Lamont Bertrell Hollinquest (born October 24, 1970) is an American former professional football player who was a linebacker in the National Football League (NFL) for the Washington Redskins and the Green Bay Packers. He played college football for the USC Trojans.

== Early life ==
Hollinquest attended Pius X High School in Downey, California. After spending a year at a junior college to get his academics up, he played college football at the University of Southern California. Hollinquest started his career as a safety but then moved to linebacker after an influx of recruits and transfers as a senior. It is widely believed Hollinquest introduced USC QB Todd Marinovich to social drugs while they were roommates at USC.

== Professional career ==

=== Washington Redskins ===
Hollinquest was selected by the Washington Redskins in the eighth round (212th pick overall) of the 1993 NFL draft. In his two years with Washington, Hollinquest recorded 22 tackles and an interception. The Redskins waived him near the end of the 1994 season.

=== Cincinnati Bengals ===
Hollinquest was picked up by the Cincinnati Bengals in time for their December 21, 1994, game, but was inactive and was later cut before the 1995 season started.

=== Green Bay Packers ===
Following a tryout, Hollinquest played for the Green Bay Packers starting in the 1996 season. He immediately made an impact on special teams, finishing the year with 15 tackles. He was part of the Packers' Super Bowl XXXI championship team. Hollinquest continued to get more playing time throughout his career in Green Bay, with his tackles increasing each year. The Packers did not re-sign Hollinquest after the 1998 season. After he was cut by the Chiefs, the Packers signed Hollinquest in August 1999 due to a lack of depth at linebacker and the retirement of Robert Brooks. After the NFL suspended Hollinquest for the first four games of the season due to substance abuse problems, the Packers cut Hollinquest on August 30, 1999.

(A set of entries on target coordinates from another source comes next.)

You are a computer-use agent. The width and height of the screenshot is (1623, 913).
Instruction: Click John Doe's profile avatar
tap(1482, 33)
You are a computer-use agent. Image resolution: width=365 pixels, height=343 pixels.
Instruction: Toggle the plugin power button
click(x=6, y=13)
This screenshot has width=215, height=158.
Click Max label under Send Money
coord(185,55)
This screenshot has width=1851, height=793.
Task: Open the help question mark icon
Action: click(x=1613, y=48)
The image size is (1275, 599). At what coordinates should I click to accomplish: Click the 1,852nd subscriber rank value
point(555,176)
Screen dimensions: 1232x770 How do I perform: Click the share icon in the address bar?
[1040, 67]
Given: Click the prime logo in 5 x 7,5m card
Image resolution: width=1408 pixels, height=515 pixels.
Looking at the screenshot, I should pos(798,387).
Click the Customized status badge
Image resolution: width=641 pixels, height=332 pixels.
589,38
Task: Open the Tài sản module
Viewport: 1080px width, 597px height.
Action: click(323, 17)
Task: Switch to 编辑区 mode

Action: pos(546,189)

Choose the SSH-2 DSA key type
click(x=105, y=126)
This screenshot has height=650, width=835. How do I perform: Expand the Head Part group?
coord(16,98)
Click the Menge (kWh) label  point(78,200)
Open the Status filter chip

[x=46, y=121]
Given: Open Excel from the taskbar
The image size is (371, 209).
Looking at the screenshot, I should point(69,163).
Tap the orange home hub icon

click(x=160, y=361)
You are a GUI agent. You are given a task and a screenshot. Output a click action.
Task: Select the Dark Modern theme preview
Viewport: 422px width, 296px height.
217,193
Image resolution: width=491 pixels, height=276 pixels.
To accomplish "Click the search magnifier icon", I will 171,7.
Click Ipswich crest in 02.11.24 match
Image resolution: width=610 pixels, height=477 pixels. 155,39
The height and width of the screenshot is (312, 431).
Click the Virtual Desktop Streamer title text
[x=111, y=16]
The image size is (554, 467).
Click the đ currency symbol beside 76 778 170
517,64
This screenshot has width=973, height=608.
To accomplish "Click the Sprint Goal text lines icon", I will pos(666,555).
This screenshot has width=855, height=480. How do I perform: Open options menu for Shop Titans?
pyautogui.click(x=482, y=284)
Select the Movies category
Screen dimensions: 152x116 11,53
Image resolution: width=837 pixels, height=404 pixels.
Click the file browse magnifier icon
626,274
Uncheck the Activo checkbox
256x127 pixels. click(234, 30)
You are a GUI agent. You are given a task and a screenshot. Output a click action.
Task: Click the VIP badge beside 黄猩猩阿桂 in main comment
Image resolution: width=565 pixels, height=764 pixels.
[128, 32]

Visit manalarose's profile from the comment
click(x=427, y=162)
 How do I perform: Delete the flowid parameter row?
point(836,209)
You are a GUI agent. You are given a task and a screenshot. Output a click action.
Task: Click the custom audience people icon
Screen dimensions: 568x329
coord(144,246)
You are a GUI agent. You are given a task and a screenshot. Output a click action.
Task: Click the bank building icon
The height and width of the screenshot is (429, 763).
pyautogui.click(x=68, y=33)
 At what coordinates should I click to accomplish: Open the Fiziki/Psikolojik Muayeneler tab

=== Kansas City Chiefs ===
The Kansas City Chiefs signed Hollinquest in March 1999. He was waived before training camp began.

== Post-career life ==
On February 8, 2013, Hollinquest was arrested in Maricopa County, Arizona for narcotic drug possession and use, possession and use of drug paraphernalia and driving with a suspended/revoked license.
He has three kids, Chaz, Courtney and Kohl.